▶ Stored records
────────────────────

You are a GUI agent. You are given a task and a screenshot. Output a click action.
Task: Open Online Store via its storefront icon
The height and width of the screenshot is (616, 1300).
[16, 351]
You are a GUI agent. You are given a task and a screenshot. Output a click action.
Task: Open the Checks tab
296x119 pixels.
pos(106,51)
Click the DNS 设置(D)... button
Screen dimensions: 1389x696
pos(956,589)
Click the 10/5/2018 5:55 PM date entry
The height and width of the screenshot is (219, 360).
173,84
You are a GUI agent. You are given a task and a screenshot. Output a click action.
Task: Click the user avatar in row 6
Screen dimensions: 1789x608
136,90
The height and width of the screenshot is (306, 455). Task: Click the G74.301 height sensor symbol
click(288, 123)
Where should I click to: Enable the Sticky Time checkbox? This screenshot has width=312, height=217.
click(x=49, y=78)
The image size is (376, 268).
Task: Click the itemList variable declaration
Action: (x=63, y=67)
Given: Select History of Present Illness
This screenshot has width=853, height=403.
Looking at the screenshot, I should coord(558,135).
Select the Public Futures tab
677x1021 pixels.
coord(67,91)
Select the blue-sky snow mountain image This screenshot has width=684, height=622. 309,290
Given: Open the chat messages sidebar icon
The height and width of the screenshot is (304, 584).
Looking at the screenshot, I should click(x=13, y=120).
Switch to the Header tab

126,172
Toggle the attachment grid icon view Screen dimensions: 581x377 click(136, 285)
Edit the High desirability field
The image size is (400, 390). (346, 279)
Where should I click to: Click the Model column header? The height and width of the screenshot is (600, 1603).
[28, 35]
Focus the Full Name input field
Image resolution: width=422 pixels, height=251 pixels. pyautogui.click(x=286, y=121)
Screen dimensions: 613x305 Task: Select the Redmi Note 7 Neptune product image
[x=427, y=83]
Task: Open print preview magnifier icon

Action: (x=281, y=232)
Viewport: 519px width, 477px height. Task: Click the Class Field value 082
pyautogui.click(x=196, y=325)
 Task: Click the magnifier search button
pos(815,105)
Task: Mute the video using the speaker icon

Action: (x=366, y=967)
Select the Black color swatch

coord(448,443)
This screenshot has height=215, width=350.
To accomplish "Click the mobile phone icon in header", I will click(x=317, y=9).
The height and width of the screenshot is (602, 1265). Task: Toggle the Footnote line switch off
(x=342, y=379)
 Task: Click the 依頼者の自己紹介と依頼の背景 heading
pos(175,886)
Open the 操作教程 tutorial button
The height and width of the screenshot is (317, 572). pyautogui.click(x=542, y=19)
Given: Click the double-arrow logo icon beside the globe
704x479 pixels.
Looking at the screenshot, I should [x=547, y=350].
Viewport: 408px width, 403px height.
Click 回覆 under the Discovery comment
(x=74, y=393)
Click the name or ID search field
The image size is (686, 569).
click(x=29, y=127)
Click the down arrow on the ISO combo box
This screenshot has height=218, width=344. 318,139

────────────────────

▶ What you have to do
Print exactly, and only, the lines from the line containing "Click the name or ID search field" through the final line of the records, both included.

▶ Answer area
Click the name or ID search field
The image size is (686, 569).
click(x=29, y=127)
Click the down arrow on the ISO combo box
This screenshot has height=218, width=344. 318,139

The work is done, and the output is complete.